Aspects of the constraint surface Nature likely navigated as it built the coding table are illustrated in Figure 5. Wills developed a rigorous equivalence between the energetic cost of errors in information transfer and the physical concept of impedance [107]. He then showed that the most efficient pathway to the coding table matched the error rates in translation to those in replication.

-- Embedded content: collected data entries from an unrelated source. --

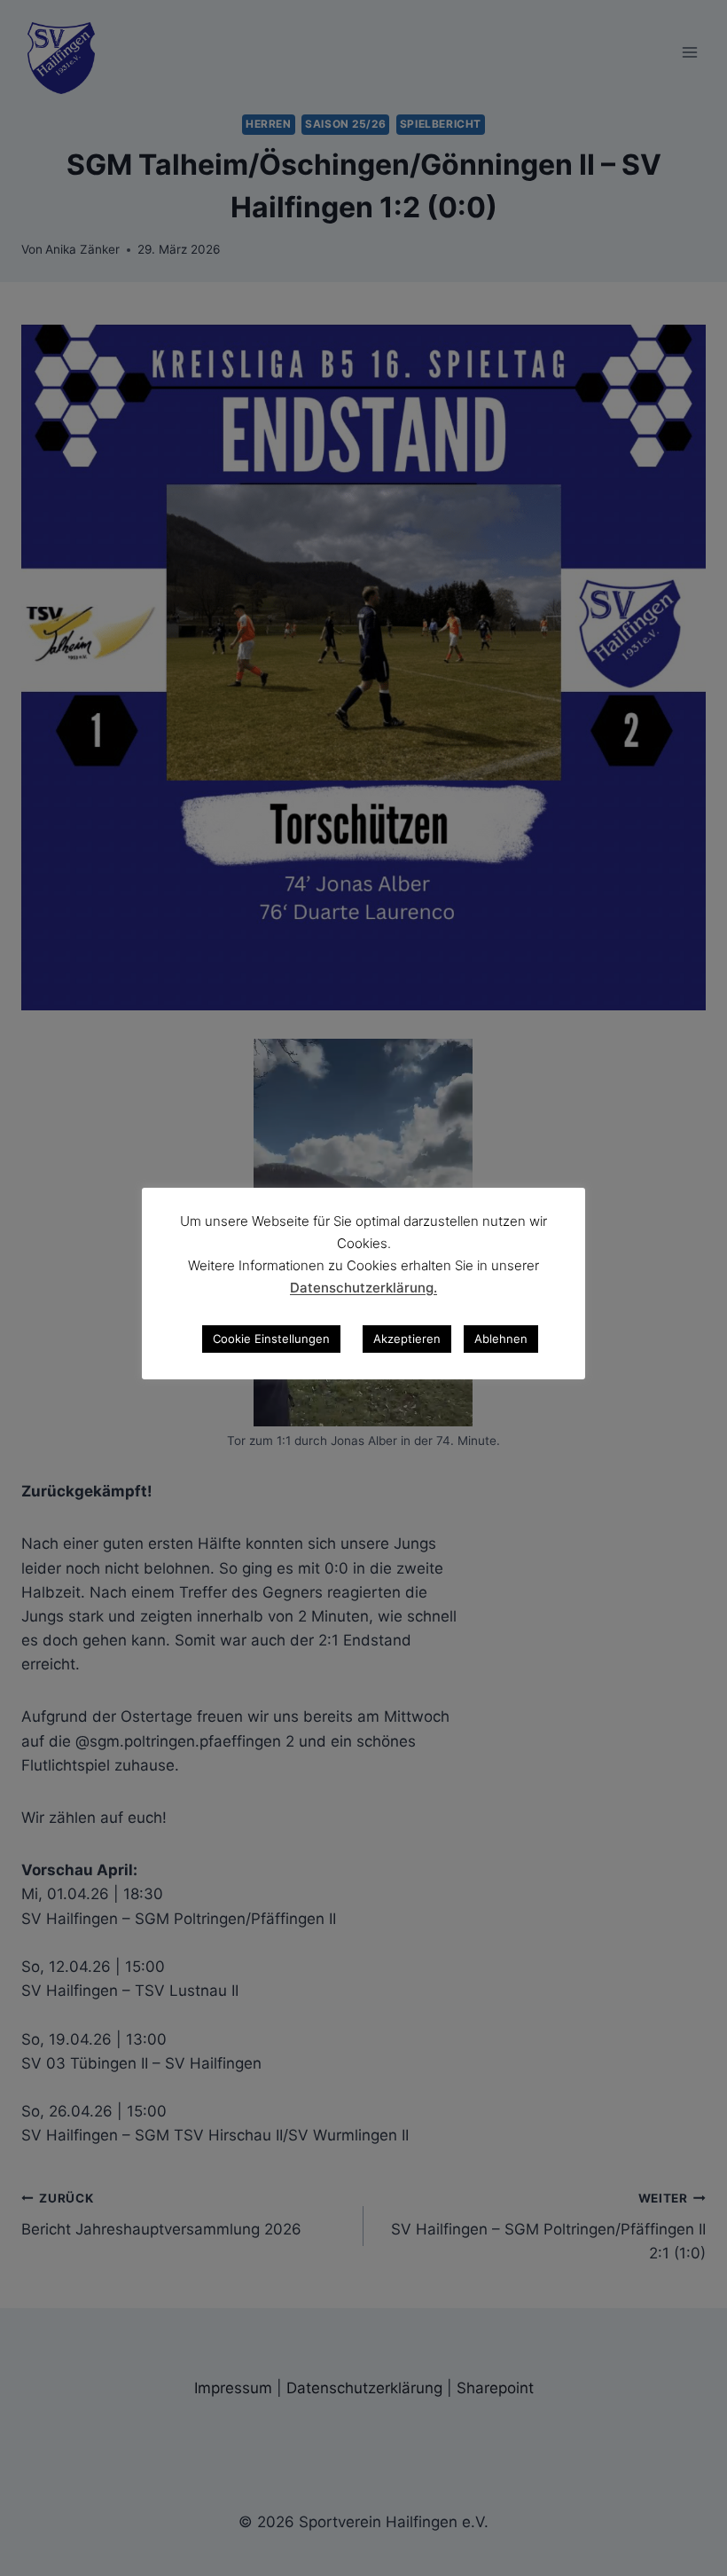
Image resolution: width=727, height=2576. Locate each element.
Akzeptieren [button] (407, 1338)
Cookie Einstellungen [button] (271, 1338)
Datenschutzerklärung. (363, 1287)
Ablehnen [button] (501, 1338)
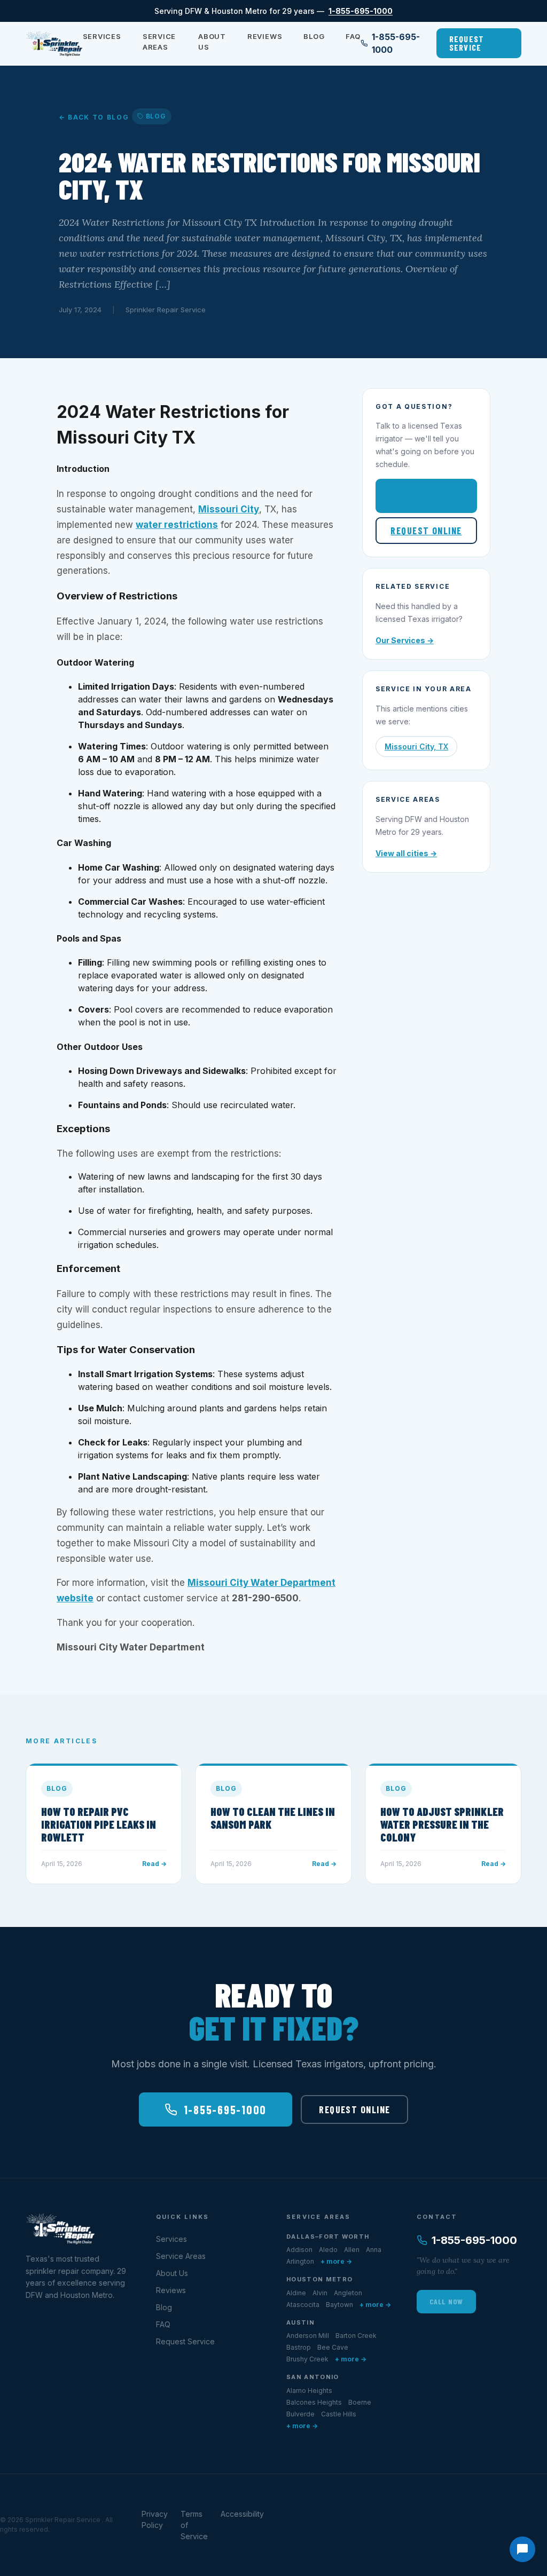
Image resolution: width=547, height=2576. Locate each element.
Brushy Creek (307, 2359)
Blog (313, 36)
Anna (373, 2250)
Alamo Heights (309, 2391)
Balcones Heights (314, 2402)
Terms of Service (194, 2525)
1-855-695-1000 (361, 10)
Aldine (296, 2293)
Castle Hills (338, 2414)
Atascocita (302, 2305)
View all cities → (406, 853)
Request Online (426, 530)
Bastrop (298, 2347)
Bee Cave (332, 2347)
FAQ (353, 36)
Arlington (300, 2261)
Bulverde (300, 2414)
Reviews (264, 36)
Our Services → (405, 640)
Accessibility (242, 2513)
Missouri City (228, 509)
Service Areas (159, 41)
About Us (212, 41)
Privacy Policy (155, 2519)
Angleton (348, 2293)
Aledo (328, 2250)
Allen (352, 2250)
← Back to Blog (94, 117)
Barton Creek (356, 2336)
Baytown (339, 2305)
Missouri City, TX (416, 746)
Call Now (446, 2301)
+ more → (336, 2261)
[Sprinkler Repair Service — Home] (54, 43)
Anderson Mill (307, 2336)
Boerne (359, 2402)
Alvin (319, 2293)
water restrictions (177, 524)
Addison (299, 2250)
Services (102, 36)
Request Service (467, 43)
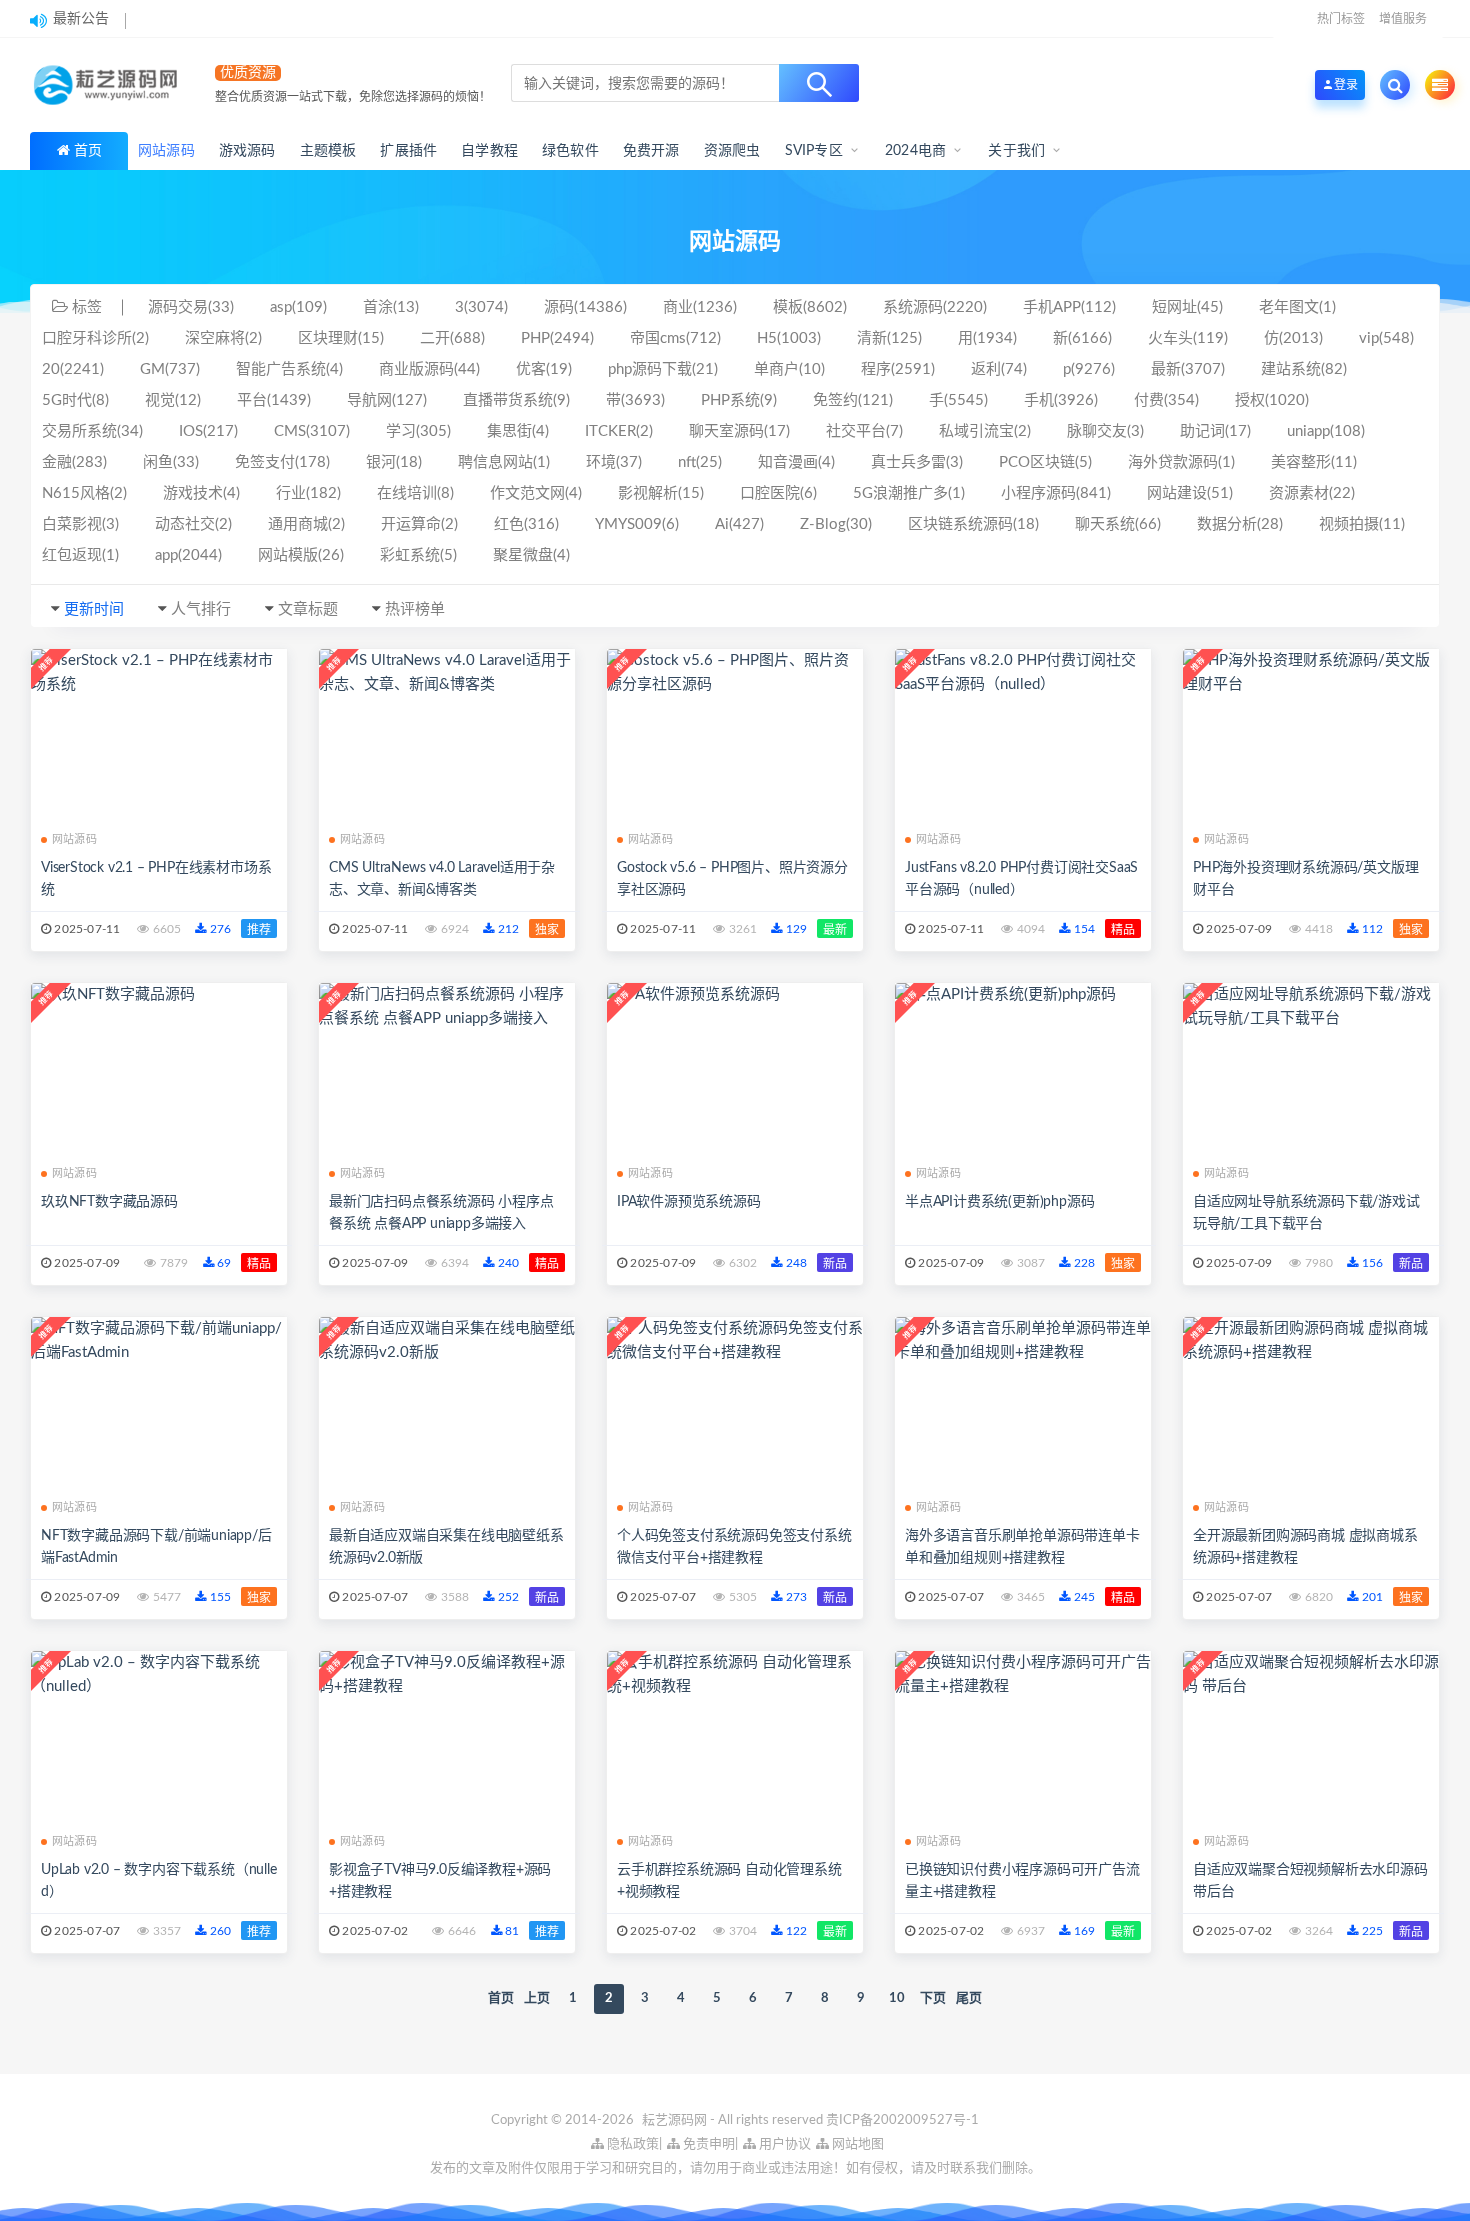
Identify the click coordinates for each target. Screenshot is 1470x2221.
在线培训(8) (415, 493)
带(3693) (635, 400)
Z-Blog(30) (836, 524)
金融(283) (74, 462)
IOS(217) (208, 431)
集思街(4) (518, 431)
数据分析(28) (1240, 524)
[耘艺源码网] (110, 85)
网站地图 (856, 2144)
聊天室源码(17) (739, 431)
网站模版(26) (301, 555)
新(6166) (1082, 338)
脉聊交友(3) (1105, 431)
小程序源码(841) (1056, 493)
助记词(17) (1215, 431)
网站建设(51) (1190, 493)
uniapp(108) (1326, 431)
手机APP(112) (1069, 307)
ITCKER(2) (619, 431)
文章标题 (308, 609)
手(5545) (958, 400)
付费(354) (1166, 400)
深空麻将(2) (223, 338)
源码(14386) (585, 307)
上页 (537, 1998)
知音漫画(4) (796, 462)
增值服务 (1403, 19)
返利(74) (999, 369)
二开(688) (452, 338)
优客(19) (544, 369)
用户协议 (783, 2144)
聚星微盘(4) (531, 555)
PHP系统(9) (739, 400)
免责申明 (707, 2144)
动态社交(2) (193, 524)
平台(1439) (274, 400)
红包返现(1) (80, 555)
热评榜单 (415, 609)
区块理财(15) (341, 338)
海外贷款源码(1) (1181, 462)
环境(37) (614, 462)
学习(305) (418, 431)
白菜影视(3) (80, 524)
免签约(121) (853, 400)
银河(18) (394, 462)
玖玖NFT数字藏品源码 (109, 1202)
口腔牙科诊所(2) (95, 338)
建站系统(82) (1304, 369)
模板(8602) (810, 307)
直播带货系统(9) (516, 400)
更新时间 (94, 609)
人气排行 (201, 609)
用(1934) (987, 338)
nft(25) (700, 462)
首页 (88, 151)
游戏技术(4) (201, 493)
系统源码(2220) (935, 307)
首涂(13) (391, 307)
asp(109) (298, 307)
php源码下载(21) (663, 369)
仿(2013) (1293, 338)
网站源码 (74, 839)
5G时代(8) (75, 400)
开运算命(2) (419, 524)
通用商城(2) (306, 524)
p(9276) (1089, 369)
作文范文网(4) (536, 493)
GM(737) (170, 369)
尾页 (969, 1998)
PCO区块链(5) (1045, 462)
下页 (933, 1998)
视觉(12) (173, 400)
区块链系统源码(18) (973, 524)
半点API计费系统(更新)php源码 (999, 1202)
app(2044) (188, 555)
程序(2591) (898, 369)
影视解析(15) (661, 493)
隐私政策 (631, 2144)
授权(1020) (1272, 400)
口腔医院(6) (778, 493)
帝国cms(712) (675, 338)
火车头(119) (1188, 338)
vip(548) (1386, 338)
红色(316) (526, 524)
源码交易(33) (191, 307)
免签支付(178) (282, 462)
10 (897, 1998)
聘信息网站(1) (504, 462)
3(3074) (481, 307)
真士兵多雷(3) (917, 462)
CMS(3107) (312, 431)
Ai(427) (739, 524)
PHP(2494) (557, 338)
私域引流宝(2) (985, 431)
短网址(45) (1187, 307)
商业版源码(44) (429, 369)
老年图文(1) (1297, 307)
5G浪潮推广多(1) (909, 493)
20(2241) (73, 369)
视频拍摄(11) (1362, 524)
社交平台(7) (864, 431)
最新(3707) (1188, 369)
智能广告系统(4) (289, 369)
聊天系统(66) (1118, 524)
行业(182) (308, 493)
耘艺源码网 (676, 2120)
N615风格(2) (84, 493)
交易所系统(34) (92, 431)
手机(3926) (1061, 400)
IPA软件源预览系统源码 (689, 1202)
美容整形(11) (1314, 462)
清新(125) (889, 338)
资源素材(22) (1312, 493)
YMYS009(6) (637, 524)
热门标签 (1341, 19)
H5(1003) (789, 338)
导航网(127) (387, 400)
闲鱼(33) (171, 462)
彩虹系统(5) (418, 555)
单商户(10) (789, 369)
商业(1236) (700, 307)
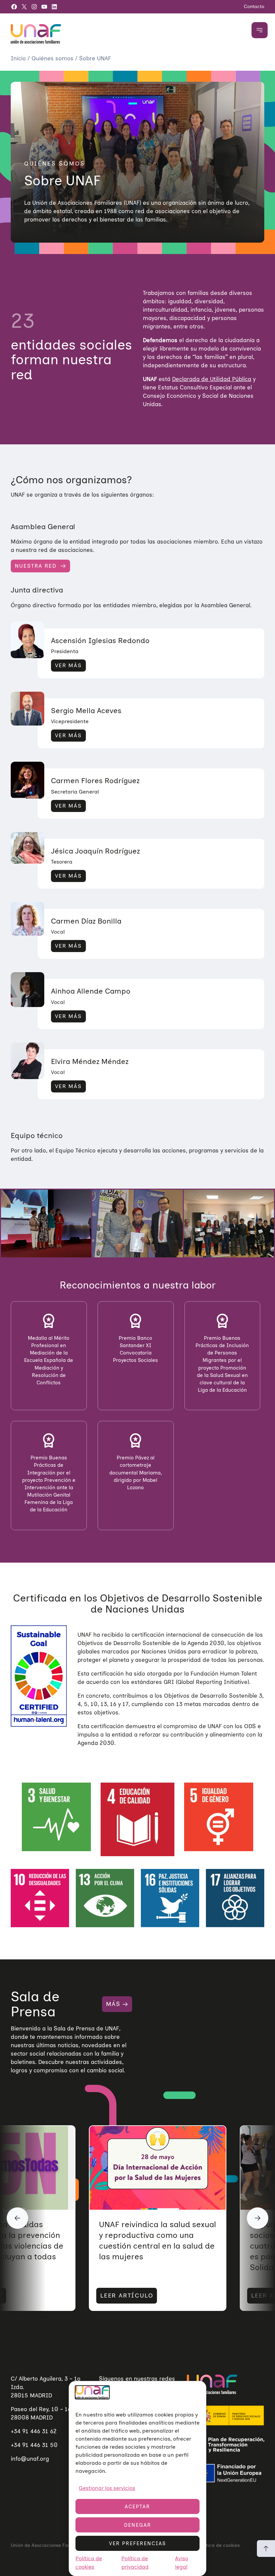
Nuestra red (36, 566)
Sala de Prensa (35, 2004)
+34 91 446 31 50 (34, 2445)
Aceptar (137, 2507)
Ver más (68, 665)
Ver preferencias (137, 2543)
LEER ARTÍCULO (126, 2295)
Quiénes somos (53, 58)
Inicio (19, 58)
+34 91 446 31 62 (34, 2431)
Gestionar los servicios (107, 2488)
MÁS (113, 2004)
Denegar (137, 2525)
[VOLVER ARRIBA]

Thus, the gradual sharpening of AARS specificity and correspondingly decreased redundancies in coding assignments should be correlated with error rates in nucleic acid replication [15,107,108]. More coding letters lead to increasingly specific AARSs in analogy to successive derailleur gears on a bicycle, so the most probable path from a binary to the contemporary 20-letter alphabet also dissipated the least chemical free energy.
Strange loops are paradoxical, cyclical, self-referential, and level-crossing feedback loops [109]. Examples abound in molecular biology [110]. The AARS•tRNA cognate pairs are perhaps the most deeply puzzling, because they interweave genetic coding with protein folding. Folding is necessary to interpret the code, and folding requires conforming to the code. The levels that cross are the folding rules and the coding rules. Strange loops are evident throughout coding, catalysis, and bioenergetics. A broader constraint is associated with recognizing that these “strange loops” [110] can be formulated generally as reciprocally coupled AND gates [111,112]. Coupling the antecedent of a second AND gate to the consequent of the first compounds the strength of the first. In this way, reciprocally coupled gates explicitly filter large numbers of inputs, greatly reducing the possibilities.
As an example, efficient coupling of ATP consumption to useful work requires both transition-state stabilization and a conformational change, while at the same time, conformational changes require both transition-state stabilization and ATP consumption (i.e., product release) [111,112]. That counterintuitive coupling illustrates how reciprocally coupled gating reduces many possibilities to few, efficiently bypassing Darwinian natural selection. As gating refines performance, the strange loop opens new possibilities. Iterative application thus contributes significantly to the emergence of order from chaos (Figure 5b).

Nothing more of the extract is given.